== Records shown
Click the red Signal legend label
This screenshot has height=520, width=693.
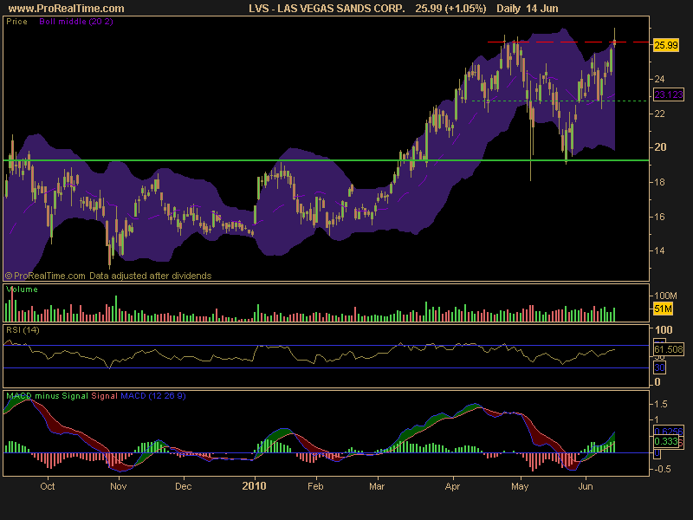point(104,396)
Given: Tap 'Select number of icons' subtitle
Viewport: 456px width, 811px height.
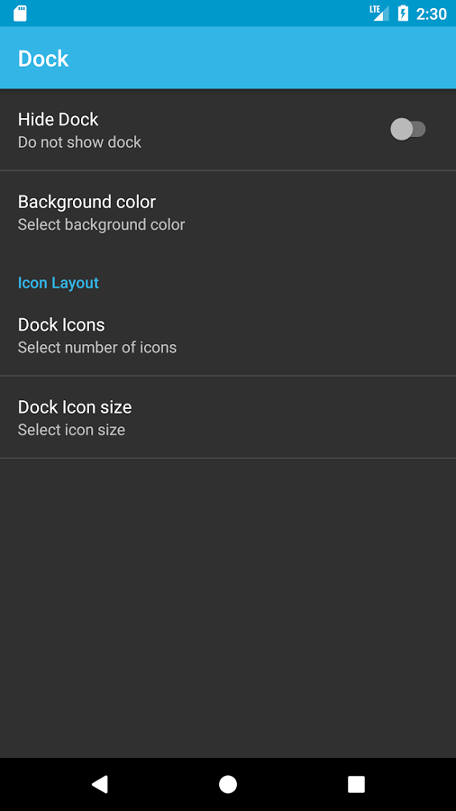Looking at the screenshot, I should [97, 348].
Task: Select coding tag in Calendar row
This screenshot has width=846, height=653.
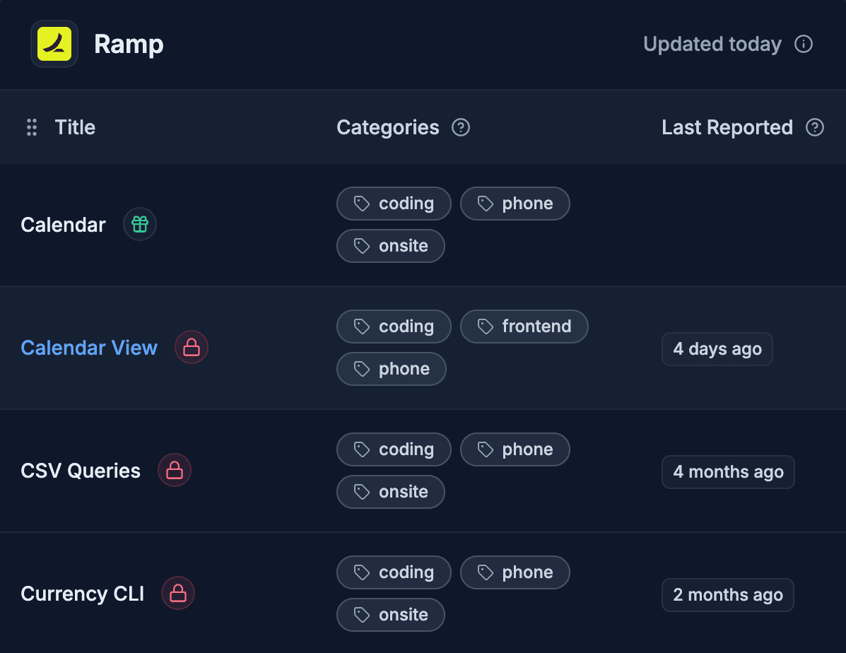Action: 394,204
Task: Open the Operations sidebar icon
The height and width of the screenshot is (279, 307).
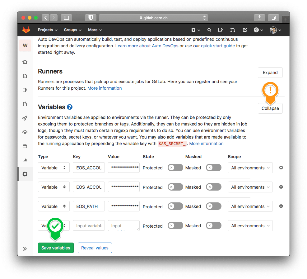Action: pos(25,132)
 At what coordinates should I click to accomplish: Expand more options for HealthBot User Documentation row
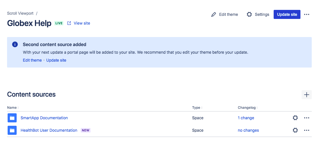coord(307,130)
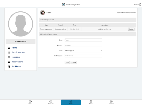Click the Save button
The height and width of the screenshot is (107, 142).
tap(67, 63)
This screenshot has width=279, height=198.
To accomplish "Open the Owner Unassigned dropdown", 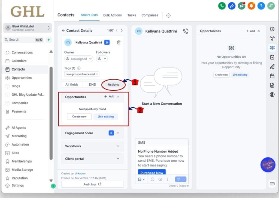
====
== Records shown
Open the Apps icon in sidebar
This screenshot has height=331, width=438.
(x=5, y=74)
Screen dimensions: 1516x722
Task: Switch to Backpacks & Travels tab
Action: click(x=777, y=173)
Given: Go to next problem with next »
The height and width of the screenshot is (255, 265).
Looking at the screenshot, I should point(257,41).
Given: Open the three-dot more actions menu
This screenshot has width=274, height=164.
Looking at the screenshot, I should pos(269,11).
====
## Work to complete
What is needed is an exact copy of the lines above from the one with "Click the red Signal legend label" to the one with "the Owner Unassigned", both ends kept, and nothing more; please leave the pictures out.

## Result below
Click the red Signal legend label
This screenshot has height=520, width=693.
point(104,396)
Given: Tap 'Select number of icons' subtitle
Viewport: 456px width, 811px height.
Looking at the screenshot, I should [97, 348].
Task: Select coding tag in Calendar row
This screenshot has width=846, height=653.
Action: 394,204
Task: Open the Operations sidebar icon
The height and width of the screenshot is (279, 307).
Action: pos(25,132)
 At what coordinates should I click to accomplish: Expand more options for HealthBot User Documentation row
coord(307,130)
Click the Save button
The height and width of the screenshot is (107, 142).
tap(67, 63)
This screenshot has width=279, height=198.
To accomplish "Open the Owner Unassigned dropdown", 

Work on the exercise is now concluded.